Wednesday, October 1, 2014

Even in admitting failure, Obama is disingenuous

On Sunday, President Barack Obama admitted that the United States had underestimated the rise of ISIL. Agreeing with the director of national intelligence, Mr Obama observed: “Jim Clapper has acknowledged that I think they underestimated what had been taking place in Syria.”

For Mr Obama to shift the burden of responsibility onto Mr Clapper was disingenuous. From the start of the conflict in Syria in 2011, numerous people warned that if the breakdown there was allowed to continue unabated, it could spread, creating blowback that could ultimately target the United States.

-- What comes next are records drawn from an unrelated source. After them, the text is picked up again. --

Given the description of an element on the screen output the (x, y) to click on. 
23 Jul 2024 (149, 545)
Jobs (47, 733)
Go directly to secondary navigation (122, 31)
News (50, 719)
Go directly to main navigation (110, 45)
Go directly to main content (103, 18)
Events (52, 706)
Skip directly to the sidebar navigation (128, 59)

Indeed, the initial American reluctance to get involved in Syria was due to a fear that this might tip the balance in favour of Islamist groups fighting Bashar Al Assad’s regime. Early on there was an understanding in Washington of the nexus between violence in Syria and the fact that the growing sectarianism in the country might attract foreign jihadists.

Is that surprising? The link was well grasped by Mr Al Assad’s intelligence services, which falsely labelled the opposition “Islamist terrorists”, then tried to create that reality. By crushing peaceful demonstrations, the regime knew it would push the opposition to arm, drawing foreign jihadists and allowing the regime to portray itself as a victim of terrorism.

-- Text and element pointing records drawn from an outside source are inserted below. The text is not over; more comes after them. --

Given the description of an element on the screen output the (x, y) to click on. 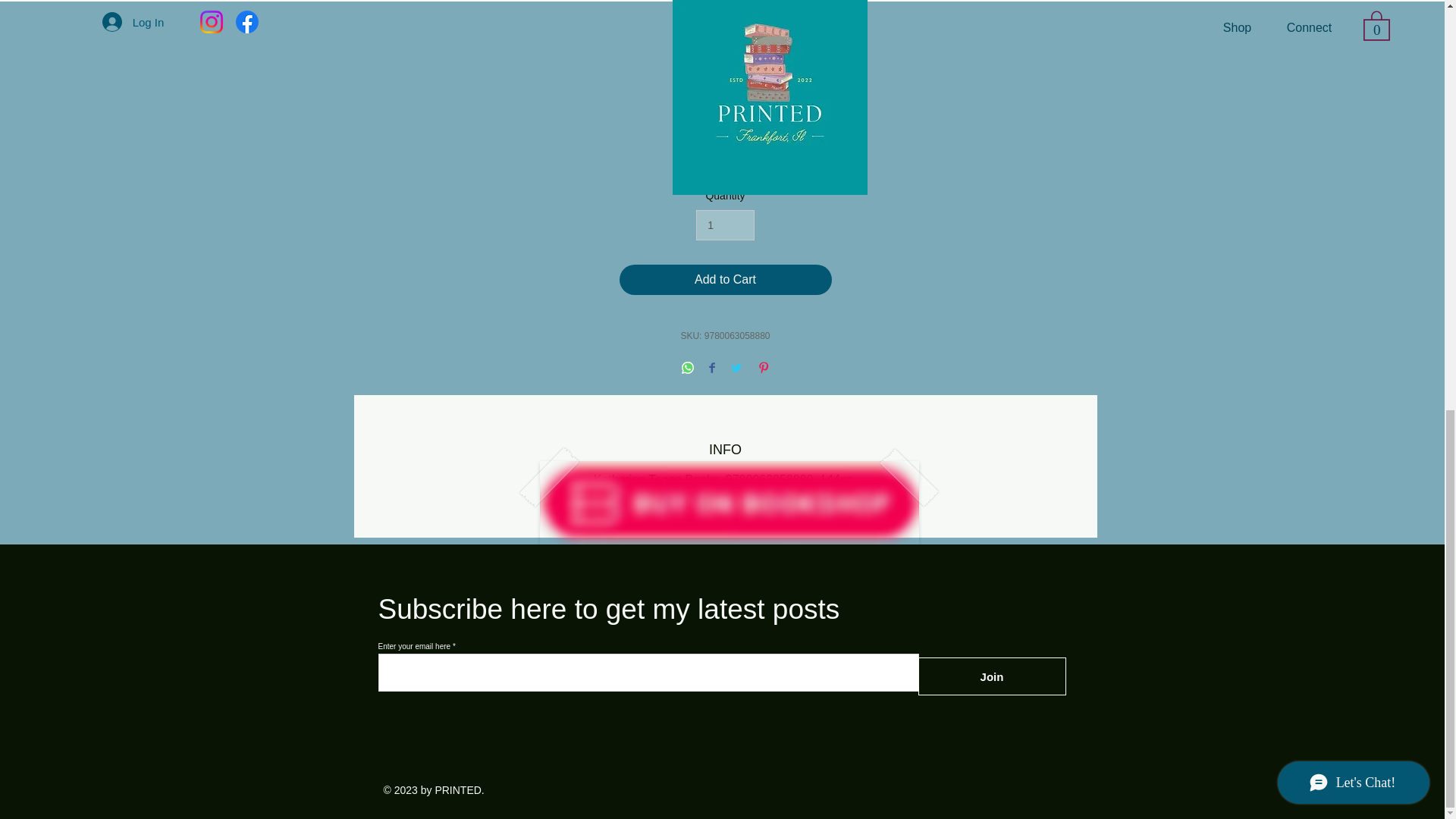
Add to Cart (724, 279)
bookshoplink.png (729, 502)
Read more (725, 165)
1 (724, 224)
Join (991, 676)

Mr Obama acknowledged that ISIL had exploited the vacuum in Syria, stating: “Over the past couple of years, during the chaos of the Syrian civil war, where essentially you have huge swathes of the country that are completely ungoverned, they were able to reconstitute themselves and take advantage of that chaos.”

Blaming America for that void is unfair, but it is not unfair to insist that America should have foreseen the consequences. Mr Obama came to office promising a rules-based international system. That promise collapsed in Syria, which did not mean Mr Obama had a licence to do nothing. Time and again his unwillingness to involve America in another Middle East conflict hit up against the rationale for doing so to uphold a rules-based order.

This was most flagrant in August last year, when Mr Al Assad’s forces used chemical weapons against civilians in Ghouta, killing perhaps as many as 1,700 people. Mr Obama prepared to retaliate, though when he was offered a way out by Russia, he took it, allowing Mr Al Assad to get away, literally, with murder. This hardly reinforced international norms of behaviour.

The president’s refusal to act in Syria was bolstered by an isolationist mood in the United States. For instance, earlier this year a Politico poll asked Americans about, among other things, their country’s involvement in Syria. Only 15 per cent supported more involvement; 42 per cent sought less involvement; and 26 per cent supported the current level of involvement.

These attitudes changed radically when two Americans were decapitated by ISIL. But conducting foreign policy by opinion polls is never a good idea. The public, unlike an administration, rarely has all the information needed for making sound judgements.

When ISIL last year was seizing larger expanses of territory in eastern Syria and seeking to cut off the Syrian opposition’s access to Turkey, the administration was in a good position to assess where this was going. After all, it involved the successor to Al Qaeda in Iraq, which America had fought years earlier.

The reality is that Mr Obama’s Syria policy has been irresponsible and hypocritical, but in no way has it been based on a misunderstanding of the Syrian situation. His administration stood aside and did as little as possible to stop a great crime of the decade, couching its position in high principles that Mr Obama had no intention of implementing.

The president’s reference to his administration’s “underestimation” of the ISIL threat was embarrassing. What Mr Obama should have said is that he was responsible for a massive failure in policy. Senior administration officials – including former secretary of state Hillary Clinton, defence secretary Leon Panetta, CIA director David Petraeus and joint chiefs of staff chairman General Martin Dempsey – had advocated arming the less-dangerous rebels, but Mr Obama rejected their views.

Now the president intends to arm the rebels. It may be too late either to defeat Mr Al Assad or prevail against ISIL. Mr Obama had hoped to kick that can into early next year, but ISIL’s murder of two Americans forced him to act now. As some have observed, this, not the death of nearly 200,000 Syrians, turned the tide. No wonder the Syrian opposition mistrusts America.

Mr Obama might respond that the US is being unfairly blamed when the rest of the world, too, did nothing about Syria. True, but only America anchors the international system and claims to uphold the values that have been systematically undermined in Syria for more than three years.

Mr Obama would agree. As he told an interviewer with the CBS network this week: “America leads. We are the indispensable nation. We have capacity no one else has. Our military is the best in the history of the world. And when trouble comes up anywhere in the world, they don’t call Beijing. They don’t call Moscow. They call us. That’s the deal.”

It’s good that the president has finally acted, even if the outcome is unclear. Had he done so sooner ISIL might not have become so strong. Some will welcome Mr Obama’s honesty about Syria, but it is tinged with more than a little dishonesty.